¹ Department of Pharmacology

²Division of Neuroscience, Faculty of Medicine, University of Alberta, Edmonton, Alberta, Canada T6G 2H7

Received 07/16/96; Accepted 07/22/96; On-line 09/01/96

In recent years, the complexity of the GABA_A receptor, both with respect to subunit heterogeneity and its multiple interacting binding sites, has become apparent. Mutagenesis techniques, combined with biochemical and electrophysiological analysis, are beginning to provide information on structure-function relationships of this important neurotransmitter receptor. By integrating information from studies of the GABA_AR and other members of the LGIC superfamily, initial attempts have been made to model receptor-ligand interactions and their consequences on channel activity (see Section 7).
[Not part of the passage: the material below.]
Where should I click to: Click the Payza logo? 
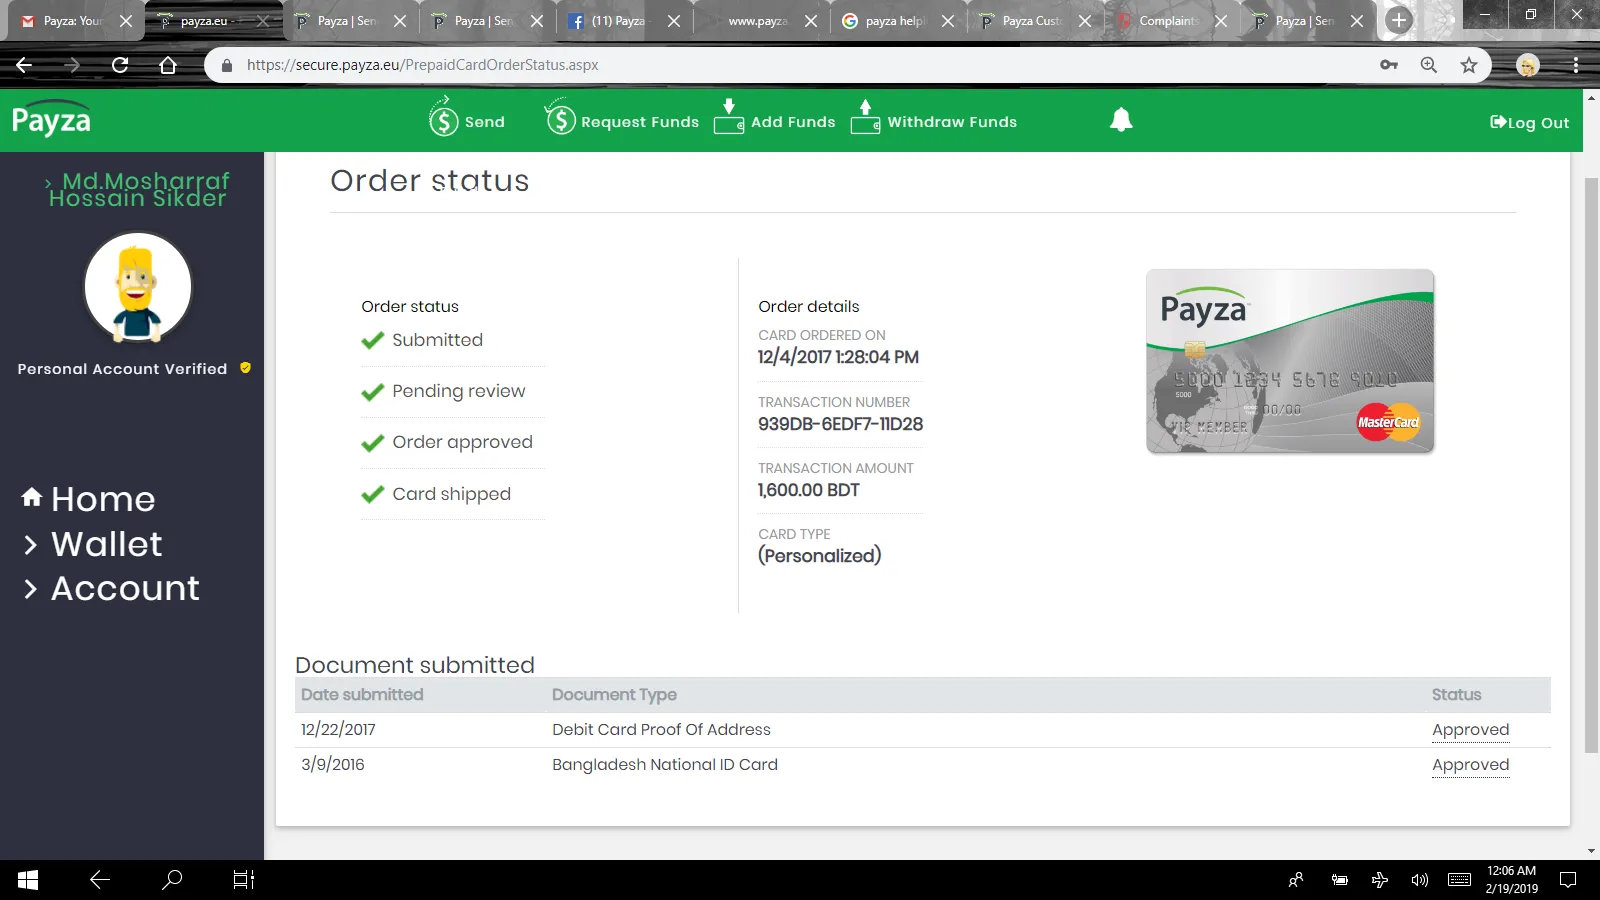coord(51,120)
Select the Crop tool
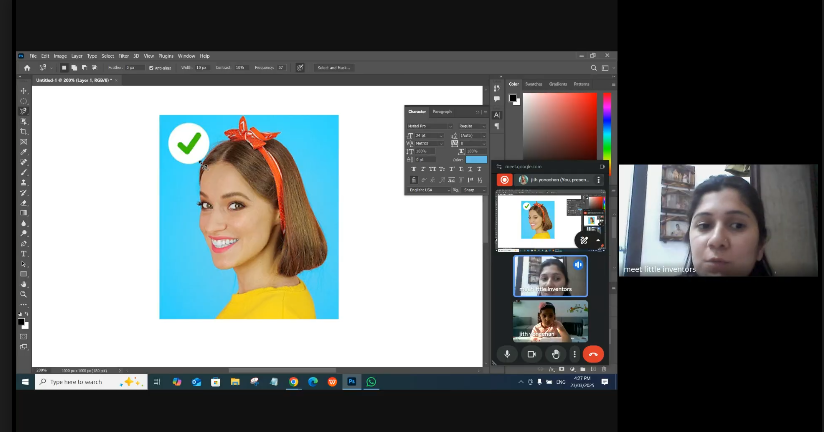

While these models provide a useful framework in which to envision receptor structure and function, none are able to reconcile all of the experimental data on the binding and gating of the GABA_AR. At this point, it is impossible to develop a model to explain all of the complex allosteric interactions that occur at this receptor, particularly in view of the sometimes subtle differences in pharmacological properties that are displayed by different GABA_A receptor subtypes. This will ultimately require the elucidation of the complete three dimensional structure of individual receptor subtypes at the atomic level and more extensive characterization of their various ligand binding sites.